::: Working data :::

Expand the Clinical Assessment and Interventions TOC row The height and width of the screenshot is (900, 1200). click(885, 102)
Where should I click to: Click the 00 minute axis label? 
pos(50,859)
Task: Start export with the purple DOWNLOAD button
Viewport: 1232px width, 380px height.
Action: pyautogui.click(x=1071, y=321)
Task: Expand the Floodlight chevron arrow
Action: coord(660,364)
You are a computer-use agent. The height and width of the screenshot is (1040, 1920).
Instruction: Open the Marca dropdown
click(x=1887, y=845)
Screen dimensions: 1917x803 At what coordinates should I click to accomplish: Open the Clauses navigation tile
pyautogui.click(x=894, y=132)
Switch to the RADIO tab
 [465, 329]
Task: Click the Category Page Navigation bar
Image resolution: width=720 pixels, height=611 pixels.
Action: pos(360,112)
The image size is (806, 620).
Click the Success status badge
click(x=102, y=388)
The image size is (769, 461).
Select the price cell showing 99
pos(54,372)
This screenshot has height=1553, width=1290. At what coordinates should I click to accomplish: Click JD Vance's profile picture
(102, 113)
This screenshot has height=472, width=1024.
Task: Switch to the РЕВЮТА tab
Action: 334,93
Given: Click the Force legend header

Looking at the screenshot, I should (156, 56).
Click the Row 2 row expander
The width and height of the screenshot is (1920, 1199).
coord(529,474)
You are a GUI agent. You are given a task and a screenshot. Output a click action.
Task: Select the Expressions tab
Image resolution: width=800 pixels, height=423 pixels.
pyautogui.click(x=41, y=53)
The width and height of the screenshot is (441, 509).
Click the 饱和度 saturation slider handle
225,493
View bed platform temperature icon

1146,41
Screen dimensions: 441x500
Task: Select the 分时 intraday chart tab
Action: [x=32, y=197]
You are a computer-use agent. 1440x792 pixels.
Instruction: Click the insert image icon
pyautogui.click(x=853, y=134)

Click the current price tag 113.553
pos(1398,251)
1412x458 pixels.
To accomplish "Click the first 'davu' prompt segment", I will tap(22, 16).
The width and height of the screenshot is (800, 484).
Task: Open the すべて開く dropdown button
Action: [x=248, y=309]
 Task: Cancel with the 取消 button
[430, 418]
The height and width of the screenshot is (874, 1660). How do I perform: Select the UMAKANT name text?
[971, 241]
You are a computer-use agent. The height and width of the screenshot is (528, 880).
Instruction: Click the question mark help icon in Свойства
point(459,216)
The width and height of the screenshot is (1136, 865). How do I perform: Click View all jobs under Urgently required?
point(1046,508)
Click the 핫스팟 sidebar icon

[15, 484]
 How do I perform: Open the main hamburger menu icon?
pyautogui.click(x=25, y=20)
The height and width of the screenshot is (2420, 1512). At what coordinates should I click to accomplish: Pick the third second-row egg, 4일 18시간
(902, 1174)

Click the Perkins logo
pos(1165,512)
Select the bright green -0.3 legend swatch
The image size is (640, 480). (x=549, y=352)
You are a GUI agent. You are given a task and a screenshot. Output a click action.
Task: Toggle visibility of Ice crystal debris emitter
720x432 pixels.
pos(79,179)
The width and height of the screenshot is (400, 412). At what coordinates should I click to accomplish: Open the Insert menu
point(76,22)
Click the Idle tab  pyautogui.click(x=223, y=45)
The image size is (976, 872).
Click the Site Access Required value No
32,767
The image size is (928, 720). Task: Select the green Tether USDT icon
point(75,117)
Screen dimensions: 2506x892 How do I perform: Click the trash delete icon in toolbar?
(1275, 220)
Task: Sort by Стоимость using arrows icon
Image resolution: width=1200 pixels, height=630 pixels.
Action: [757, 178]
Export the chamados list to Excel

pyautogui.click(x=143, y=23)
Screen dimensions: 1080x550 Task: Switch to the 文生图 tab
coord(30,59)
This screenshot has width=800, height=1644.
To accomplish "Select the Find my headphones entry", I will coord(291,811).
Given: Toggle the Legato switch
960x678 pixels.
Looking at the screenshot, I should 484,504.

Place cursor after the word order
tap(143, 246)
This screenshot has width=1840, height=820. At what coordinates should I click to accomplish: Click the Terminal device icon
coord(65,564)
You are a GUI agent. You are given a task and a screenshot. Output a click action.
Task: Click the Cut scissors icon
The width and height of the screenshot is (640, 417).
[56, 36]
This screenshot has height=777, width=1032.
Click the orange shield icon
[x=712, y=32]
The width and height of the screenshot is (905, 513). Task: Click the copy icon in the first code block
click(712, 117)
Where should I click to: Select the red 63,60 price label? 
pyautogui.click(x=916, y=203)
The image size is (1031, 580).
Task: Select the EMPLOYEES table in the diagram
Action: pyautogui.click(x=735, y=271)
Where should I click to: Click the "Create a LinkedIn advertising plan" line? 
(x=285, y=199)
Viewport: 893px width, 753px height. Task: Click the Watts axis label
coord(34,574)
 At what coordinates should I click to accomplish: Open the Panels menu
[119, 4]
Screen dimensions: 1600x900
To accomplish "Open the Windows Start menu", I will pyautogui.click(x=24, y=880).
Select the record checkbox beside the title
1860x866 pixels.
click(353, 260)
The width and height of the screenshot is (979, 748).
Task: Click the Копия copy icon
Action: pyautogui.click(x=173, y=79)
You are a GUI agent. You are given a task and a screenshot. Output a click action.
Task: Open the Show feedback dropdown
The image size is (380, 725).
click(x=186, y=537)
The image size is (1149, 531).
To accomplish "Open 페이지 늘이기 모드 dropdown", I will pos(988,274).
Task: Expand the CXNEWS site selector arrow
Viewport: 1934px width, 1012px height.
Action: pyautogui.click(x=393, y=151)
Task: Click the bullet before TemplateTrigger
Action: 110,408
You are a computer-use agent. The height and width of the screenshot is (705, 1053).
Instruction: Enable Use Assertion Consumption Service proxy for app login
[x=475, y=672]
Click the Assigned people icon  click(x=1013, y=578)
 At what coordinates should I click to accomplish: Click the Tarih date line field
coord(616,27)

:::

**Task to complete:** From the first line to the last, return the data above exactly.

**Task answer:**
Expand the Clinical Assessment and Interventions TOC row The height and width of the screenshot is (900, 1200). click(885, 102)
Where should I click to: Click the 00 minute axis label? 
pos(50,859)
Task: Start export with the purple DOWNLOAD button
Viewport: 1232px width, 380px height.
Action: pyautogui.click(x=1071, y=321)
Task: Expand the Floodlight chevron arrow
Action: coord(660,364)
You are a computer-use agent. The height and width of the screenshot is (1040, 1920).
Instruction: Open the Marca dropdown
click(x=1887, y=845)
Screen dimensions: 1917x803 At what coordinates should I click to accomplish: Open the Clauses navigation tile
pyautogui.click(x=894, y=132)
Switch to the RADIO tab
 [465, 329]
Task: Click the Category Page Navigation bar
Image resolution: width=720 pixels, height=611 pixels.
Action: pos(360,112)
The image size is (806, 620).
Click the Success status badge
click(x=102, y=388)
The image size is (769, 461).
Select the price cell showing 99
pos(54,372)
This screenshot has height=1553, width=1290. At what coordinates should I click to accomplish: Click JD Vance's profile picture
(102, 113)
This screenshot has height=472, width=1024.
Task: Switch to the РЕВЮТА tab
Action: 334,93
Given: Click the Force legend header

Looking at the screenshot, I should (156, 56).
Click the Row 2 row expander
The width and height of the screenshot is (1920, 1199).
coord(529,474)
You are a GUI agent. You are given a task and a screenshot. Output a click action.
Task: Select the Expressions tab
Image resolution: width=800 pixels, height=423 pixels.
pyautogui.click(x=41, y=53)
The width and height of the screenshot is (441, 509).
Click the 饱和度 saturation slider handle
225,493
View bed platform temperature icon

1146,41
Screen dimensions: 441x500
Task: Select the 分时 intraday chart tab
Action: [x=32, y=197]
You are a computer-use agent. 1440x792 pixels.
Instruction: Click the insert image icon
pyautogui.click(x=853, y=134)

Click the current price tag 113.553
pos(1398,251)
1412x458 pixels.
To accomplish "Click the first 'davu' prompt segment", I will tap(22, 16).
The width and height of the screenshot is (800, 484).
Task: Open the すべて開く dropdown button
Action: [x=248, y=309]
 Task: Cancel with the 取消 button
[430, 418]
The height and width of the screenshot is (874, 1660). How do I perform: Select the UMAKANT name text?
[971, 241]
You are a computer-use agent. The height and width of the screenshot is (528, 880).
Instruction: Click the question mark help icon in Свойства
point(459,216)
The width and height of the screenshot is (1136, 865). How do I perform: Click View all jobs under Urgently required?
point(1046,508)
Click the 핫스팟 sidebar icon

[15, 484]
 How do I perform: Open the main hamburger menu icon?
pyautogui.click(x=25, y=20)
The height and width of the screenshot is (2420, 1512). At what coordinates should I click to accomplish: Pick the third second-row egg, 4일 18시간
(902, 1174)

Click the Perkins logo
pos(1165,512)
Select the bright green -0.3 legend swatch
The image size is (640, 480). (x=549, y=352)
You are a GUI agent. You are given a task and a screenshot. Output a click action.
Task: Toggle visibility of Ice crystal debris emitter
720x432 pixels.
pos(79,179)
The width and height of the screenshot is (400, 412). At what coordinates should I click to accomplish: Open the Insert menu
point(76,22)
Click the Idle tab  pyautogui.click(x=223, y=45)
The image size is (976, 872).
Click the Site Access Required value No
32,767
The image size is (928, 720). Task: Select the green Tether USDT icon
point(75,117)
Screen dimensions: 2506x892 How do I perform: Click the trash delete icon in toolbar?
(1275, 220)
Task: Sort by Стоимость using arrows icon
Image resolution: width=1200 pixels, height=630 pixels.
Action: [757, 178]
Export the chamados list to Excel

pyautogui.click(x=143, y=23)
Screen dimensions: 1080x550 Task: Switch to the 文生图 tab
coord(30,59)
This screenshot has width=800, height=1644.
To accomplish "Select the Find my headphones entry", I will coord(291,811).
Given: Toggle the Legato switch
960x678 pixels.
Looking at the screenshot, I should 484,504.

Place cursor after the word order
tap(143, 246)
This screenshot has width=1840, height=820. At what coordinates should I click to accomplish: Click the Terminal device icon
coord(65,564)
You are a GUI agent. You are given a task and a screenshot. Output a click action.
Task: Click the Cut scissors icon
The width and height of the screenshot is (640, 417).
[56, 36]
This screenshot has height=777, width=1032.
Click the orange shield icon
[x=712, y=32]
The width and height of the screenshot is (905, 513). Task: Click the copy icon in the first code block
click(712, 117)
Where should I click to: Select the red 63,60 price label? 
pyautogui.click(x=916, y=203)
The image size is (1031, 580).
Task: Select the EMPLOYEES table in the diagram
Action: pyautogui.click(x=735, y=271)
Where should I click to: Click the "Create a LinkedIn advertising plan" line? 
(x=285, y=199)
Viewport: 893px width, 753px height. Task: Click the Watts axis label
coord(34,574)
 At what coordinates should I click to accomplish: Open the Panels menu
[119, 4]
Screen dimensions: 1600x900
To accomplish "Open the Windows Start menu", I will pyautogui.click(x=24, y=880).
Select the record checkbox beside the title
1860x866 pixels.
click(353, 260)
The width and height of the screenshot is (979, 748).
Task: Click the Копия copy icon
Action: pyautogui.click(x=173, y=79)
You are a GUI agent. You are given a task and a screenshot. Output a click action.
Task: Open the Show feedback dropdown
The image size is (380, 725).
click(x=186, y=537)
The image size is (1149, 531).
To accomplish "Open 페이지 늘이기 모드 dropdown", I will pos(988,274).
Task: Expand the CXNEWS site selector arrow
Viewport: 1934px width, 1012px height.
Action: pyautogui.click(x=393, y=151)
Task: Click the bullet before TemplateTrigger
Action: 110,408
You are a computer-use agent. The height and width of the screenshot is (705, 1053).
Instruction: Enable Use Assertion Consumption Service proxy for app login
[x=475, y=672]
Click the Assigned people icon  click(x=1013, y=578)
 At what coordinates should I click to accomplish: Click the Tarih date line field
coord(616,27)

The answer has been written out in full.